/genome3D

Primary LanguagePython

genome3D

genome3D is a suite of predictive models for three-dimansional chromosome conformation. genome3D predicts the interaction between two genomic loci in 3D nuclear space. genome3D takes either of the two inputs:

  1. linear genomic features
  2. sequence features.

The models have been trained and tested using promoter-capture HiC data. You can read about data curation and model details in the manuscript: Predicting 3D genome

Dependencies

genome3D is written in Python 2.7 (Anaconda Distribution 64-bit 2.7 for Linux: https://www.continuum.io/downloads)

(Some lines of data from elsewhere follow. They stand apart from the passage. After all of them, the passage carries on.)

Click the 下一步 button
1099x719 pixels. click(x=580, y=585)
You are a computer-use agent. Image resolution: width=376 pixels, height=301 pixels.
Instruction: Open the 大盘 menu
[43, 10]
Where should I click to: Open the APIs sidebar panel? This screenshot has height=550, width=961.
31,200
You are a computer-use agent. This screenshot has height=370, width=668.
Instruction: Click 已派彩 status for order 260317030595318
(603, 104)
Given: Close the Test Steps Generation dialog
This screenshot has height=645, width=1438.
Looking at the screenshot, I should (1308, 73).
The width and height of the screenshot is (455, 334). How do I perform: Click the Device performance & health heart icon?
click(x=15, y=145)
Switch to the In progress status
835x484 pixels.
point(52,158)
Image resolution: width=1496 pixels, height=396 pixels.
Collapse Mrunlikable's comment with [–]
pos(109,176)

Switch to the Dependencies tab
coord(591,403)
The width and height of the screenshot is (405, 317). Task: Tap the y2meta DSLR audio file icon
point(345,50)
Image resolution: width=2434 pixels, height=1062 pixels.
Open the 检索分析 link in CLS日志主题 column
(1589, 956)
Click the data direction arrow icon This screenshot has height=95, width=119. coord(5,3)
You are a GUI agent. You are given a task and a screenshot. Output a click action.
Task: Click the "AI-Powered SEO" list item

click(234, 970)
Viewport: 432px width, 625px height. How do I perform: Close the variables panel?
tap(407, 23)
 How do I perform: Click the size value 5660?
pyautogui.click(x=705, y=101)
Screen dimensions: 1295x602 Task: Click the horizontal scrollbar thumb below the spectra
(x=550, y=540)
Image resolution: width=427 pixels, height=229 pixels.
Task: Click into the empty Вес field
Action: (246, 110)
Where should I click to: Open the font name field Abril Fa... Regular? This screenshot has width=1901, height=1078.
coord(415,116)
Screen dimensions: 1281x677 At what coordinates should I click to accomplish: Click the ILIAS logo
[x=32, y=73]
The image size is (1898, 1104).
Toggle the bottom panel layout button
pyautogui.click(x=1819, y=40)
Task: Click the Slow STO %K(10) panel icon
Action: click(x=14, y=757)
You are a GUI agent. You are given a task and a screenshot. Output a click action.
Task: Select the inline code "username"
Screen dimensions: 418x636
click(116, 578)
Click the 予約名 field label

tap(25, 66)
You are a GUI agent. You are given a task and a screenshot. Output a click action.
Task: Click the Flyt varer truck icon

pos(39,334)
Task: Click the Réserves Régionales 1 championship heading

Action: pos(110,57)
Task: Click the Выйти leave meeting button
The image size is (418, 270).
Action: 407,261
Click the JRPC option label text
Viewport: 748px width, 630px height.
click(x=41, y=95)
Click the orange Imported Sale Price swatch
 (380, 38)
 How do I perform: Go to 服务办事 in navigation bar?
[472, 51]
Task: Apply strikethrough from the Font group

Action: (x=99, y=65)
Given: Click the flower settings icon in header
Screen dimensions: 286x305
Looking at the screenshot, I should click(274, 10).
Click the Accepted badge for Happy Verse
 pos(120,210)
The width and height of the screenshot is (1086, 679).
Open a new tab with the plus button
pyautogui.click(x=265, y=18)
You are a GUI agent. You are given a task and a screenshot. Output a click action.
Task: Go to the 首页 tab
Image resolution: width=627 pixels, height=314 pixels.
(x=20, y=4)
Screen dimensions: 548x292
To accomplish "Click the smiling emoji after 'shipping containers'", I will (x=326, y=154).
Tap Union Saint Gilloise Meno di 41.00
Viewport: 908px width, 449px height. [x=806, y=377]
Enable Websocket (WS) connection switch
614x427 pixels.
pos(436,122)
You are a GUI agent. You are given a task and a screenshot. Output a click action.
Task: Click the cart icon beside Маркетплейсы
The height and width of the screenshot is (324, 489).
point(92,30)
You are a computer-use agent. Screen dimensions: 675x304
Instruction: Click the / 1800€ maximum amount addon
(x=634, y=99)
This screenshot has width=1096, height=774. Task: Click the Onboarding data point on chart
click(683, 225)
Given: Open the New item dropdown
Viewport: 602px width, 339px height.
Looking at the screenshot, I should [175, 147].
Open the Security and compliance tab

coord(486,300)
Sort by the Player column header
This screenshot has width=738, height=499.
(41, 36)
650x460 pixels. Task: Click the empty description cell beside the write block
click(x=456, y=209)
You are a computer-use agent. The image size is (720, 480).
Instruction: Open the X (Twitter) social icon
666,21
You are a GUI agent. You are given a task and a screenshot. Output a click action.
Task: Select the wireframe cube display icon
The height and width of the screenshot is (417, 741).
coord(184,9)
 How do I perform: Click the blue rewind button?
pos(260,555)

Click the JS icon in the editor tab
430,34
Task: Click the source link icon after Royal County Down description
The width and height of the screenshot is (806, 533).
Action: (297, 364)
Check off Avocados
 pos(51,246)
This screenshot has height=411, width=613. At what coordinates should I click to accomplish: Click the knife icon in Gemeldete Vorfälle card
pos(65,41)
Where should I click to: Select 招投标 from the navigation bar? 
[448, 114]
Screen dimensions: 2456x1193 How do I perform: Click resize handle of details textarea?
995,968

Following dependencies are required to run genome3D:

  • theano
  • keras
  • sklearn
  • numpy

Also cuda and cudnn need to be installed as well.

Installing

genome3D can be installed with the following command from the terminal:

git clone https://github.com/mtaranov/genome3D
cd genome3D
python setup.py install

Running genome3D

genome3D includes a suite of predictive models:

  • Random Forest
  • Linear Kernel Support Vector Machines (SVM)
  • RBF Kernel SVM
  • Fully Connected Deep Neural Network
  • Siamese Deep Neural Network
  • Deep Residual Networks

Models can be imported from genome3D:

from genome3D.models_3d import Genome3D_RandomForest, Genome3D_SVM_Linear, Genome3D_SVM_RBF,  Genome3D_DNN_FC, Genome3D_DNN_Siamese, Genome3D_DNN_FC_ResNet

Example data set can be found in exmpl_data folder:

x_train = np.load('exmpl_data/X_train.npy')
x_valid = np.load('exmpl_data/X_valid.npy')
x_test = np.load('exmpl_data/X_test.npy')
y_valid = np.load('exmpl_data/y_valid.npy')
y_train = np.load('exmpl_data/y_train.npy')
y_test = np.load('exmpl_data/y_test.npy')

Every model has train and predict attributes. For example, to train Fully Connected Deep Neural Network model:

dnn = Genome3D_DNN_FC(num_features=18)
dnn.train(x_train, y_train, (x_valid, y_valid))

To make predictions using DNN-FC model:

preds = dnn.predict(x_test)

To print out model performance:

print(dnn.test(x_test, y_test))

More examples can be found in the examples folder.

Hyper-parameters

Hyper-parameter estimation is implemented for Random Forest and SVM models.

Feature Importance

Feature selection is implemented for Random Forest and Fully Connected Deep Neural Network (method: DeepLift).